People living with kidney disease are prone to developing secondary complications, and now a study by a group in BC’s Fraser Health region is shedding light on risk factors for a particularly dangerous one called calciphylaxis. The results suggest that peritoneal dialysis, and taking medications such as sevelamer and warfarin, are associated with increased risk.
“Calciphylaxis is a condition where calcium accumulates in the blood vessels or adipose (body fat) tissue, which causes skin ischemia (poor blood flow) and necrosis (where the tissue dies),” explains Ashley Jang, a clinical pharmacist at Burnaby Hospital who helped co-lead the study. “It’s really rare, but can be lethal.”
An estimated 1-4% of dialysis patients go on to develop calciphylaxis, which has a mortality rate of 50% at 12 months. Jang’s team was interested in identifying risk factors associated with the condition, which could help doctors more closely monitor patients who are at increased risk.
They began by analyzing the medical records of dialysis patients who have been treated for calciphylaxis in the Fraser Health region over a three-year period, comparing these data to patients who did not develop the condition.
The results show that, generally, older women with high body mass index may be more susceptible to developing calciphylaxis.

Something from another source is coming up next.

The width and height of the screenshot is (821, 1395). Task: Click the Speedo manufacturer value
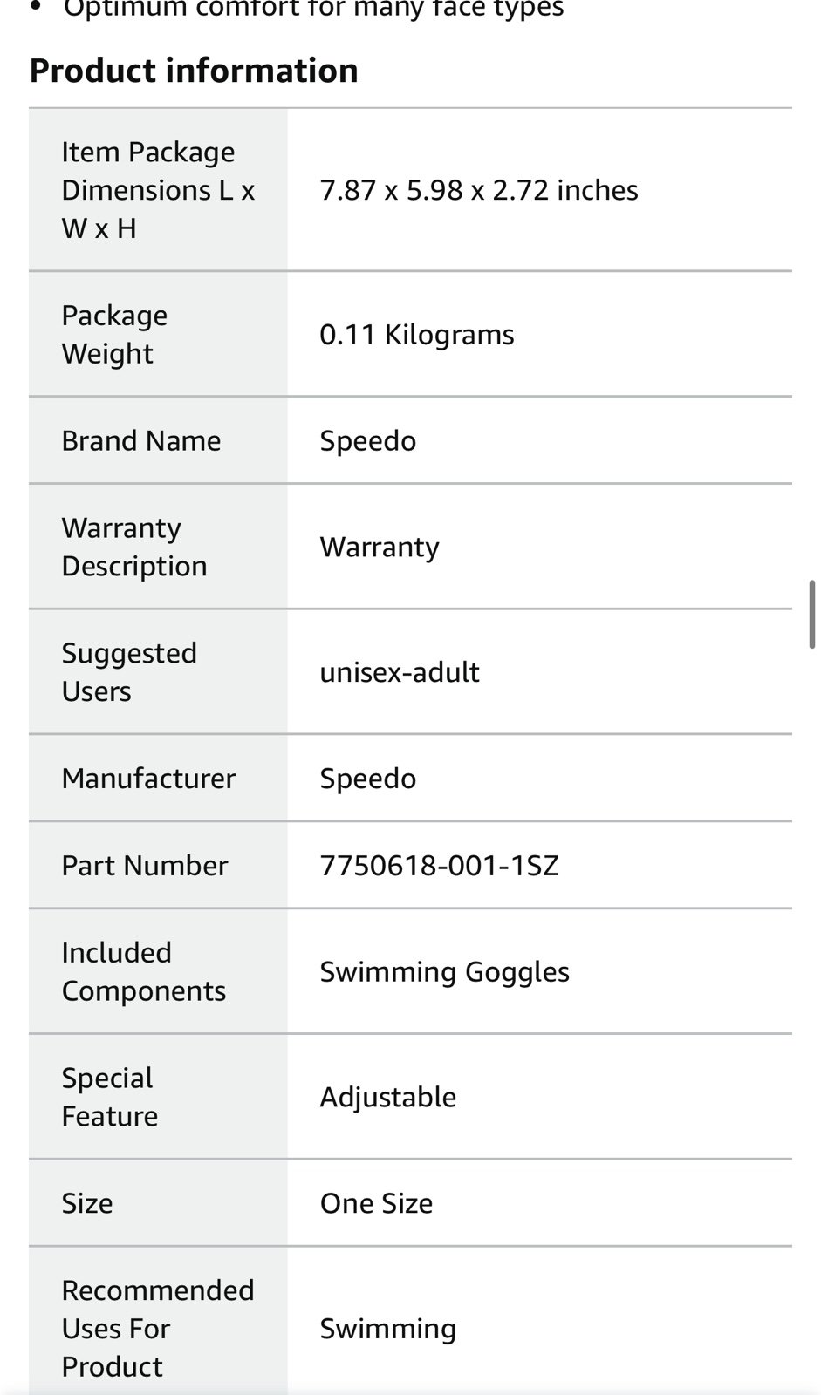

But the top three factors found to be associated with developing the condition were peritoneal dialysis (6.6 times increased odds), and the use of sevelamer (8.6 times increased odds) and warfarin (5.1 times increased odds).
“The results regarding peritoneal dialysis were somewhat surprising,” says Jang, noting that this finding may need further investigation through follow-up studies. On the other hand, the data showing that the medications, sevelamer and warfarin, are associated with increased risk of calciphylaxis are consistent with the literature, and underscore the need to monitor these patients closely.
Mark Ho, a clinical pharmacist at Royal Columbian Hospital, was also involved in the study. He says these results can help clinicians be more cognizant of the calcium binders they prescribe to patients at high risk of calciphylaxis, and perhaps prompt them to monitor patients on warfarin more closely as well.